Колвин сильно отличался от стереотипного менеджера хедж-фонда — выходца из обеспеченной семьи, выпускника Йельского университета, помешанного на работе. Он также был нетипичным объективистом, что поволяет считать его одним из самых интересных людей, с которыми мне удалось побеседовать в процессе работы над этой книгой.
Колвин — сын старшего сержанта Военно-воздушных сил США, поэтому все детство провел в разъездах. Поступил в университет Миссури, финансируемый государством, о чем в среде объективистов обычно предпочитают забыть. Днем он работал, учился по вечерам, поэтому окончить университет ему удалось только через семь лет. После выпуска он усердно трудился в разных фирмах, начав с должности биржевого маклера в региональной брокерской компании, а через десять лет стал уже президентом компании «Tremont Capital Management», одного из крупнейших хеджфондов, инвестирующих другие хедж-фонды.
И все это без особого влияния Рэнд. Колвин шел обычным путем зрелого объективиста, прочитав в университете романы «Источник» и «Атлант расправил плечи». До недавнего времени его причастность к объективизму этим и ограничивалась: знакомством с книжками, прочитанными в незапамятные времена, — как это было со мной, пока я не взялся за свое расследование. Однако за последние годы интерес Колвина к Рэнд резко возрос. И, уйдя в отставку, он вплотную увлекся объективизмом.
Ранний выход на пенсию вроде бы не согласуется с основами рэндианского мира, где высокие и стройные мужчины и женщины живут и умирают, постоянно пребывая в состоянии творческой созидательности. Колвин мыслил иначе: «Один инструктор по персоналу, сотрудник моей компании, спросил меня: „А тот Барри Колвин, которым ты был двадцать лет назад, не удивился бы тому, кем стал нынешний Барри Колвин?“ Я ответил: „Нет, но он не удивился бы, даже если бы я стал дальнобойщиком“. И я действительно так считаю».

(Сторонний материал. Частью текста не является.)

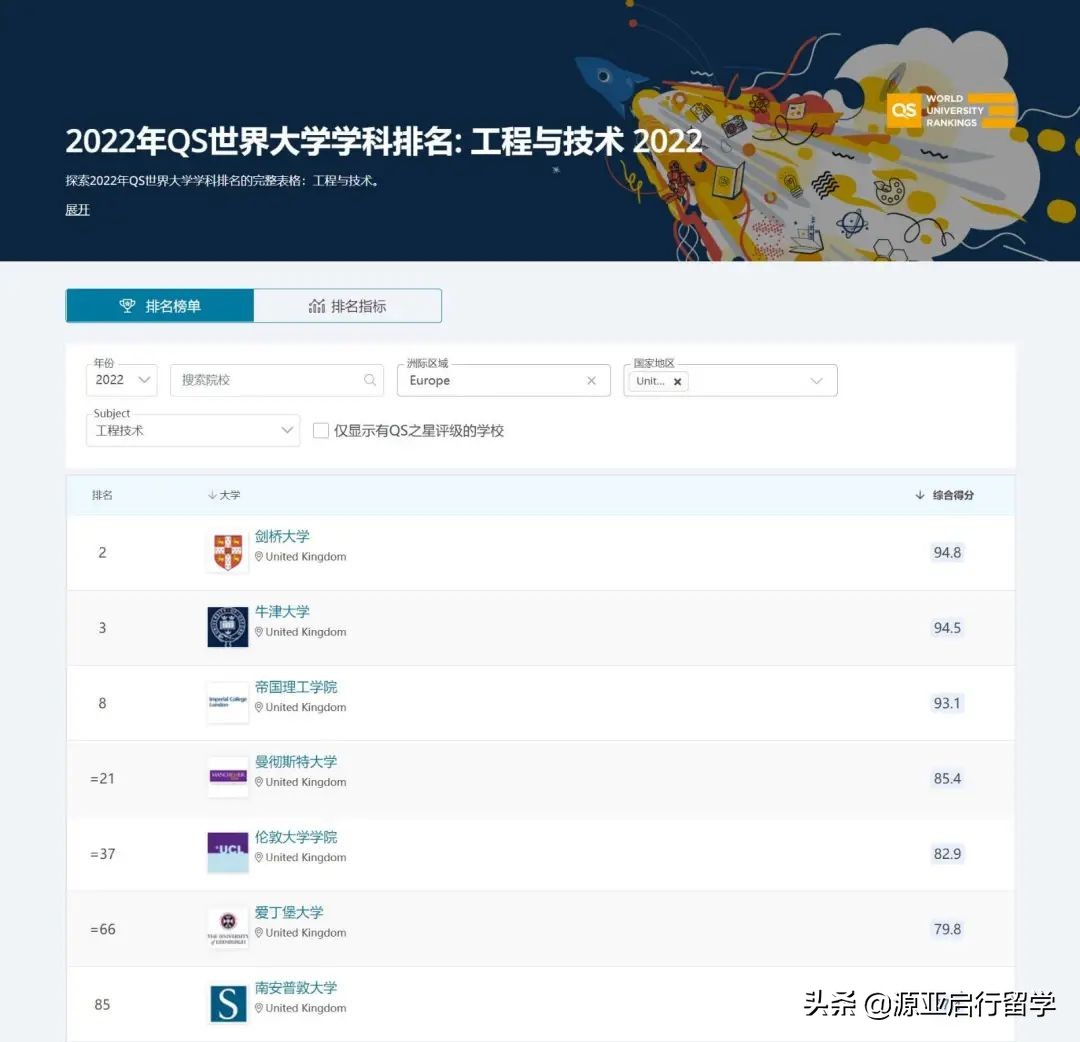This screenshot has height=1042, width=1080.
Task: Click the down arrow beside 综合得分
Action: coord(918,494)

Я не вполне понял, что он хотел этим сказать, но следующая его фраза была полна здравого смысла, пусть и несколько грубоватого. «Это тяжкий бизнес, — сказал он. — Последние тринадцать-четырнадцать лет я всего дважды смог побыть дома на нашу с женой годовщину, потому что находился в постоянных разъездах. Я просмотрел выписки по нашим банковским счетам и понял, что там достаточно средств, и я вполне могу выйти в отставку. Нам нужно не много, при нашем образе жизни мы вполне счастливо проживем на то, что есть. Так почему же не выйти в отставку?»
Что ж, эти рассуждения порадовали бы Рэнд, которая питала неприязнь к любителям избыточной роскоши.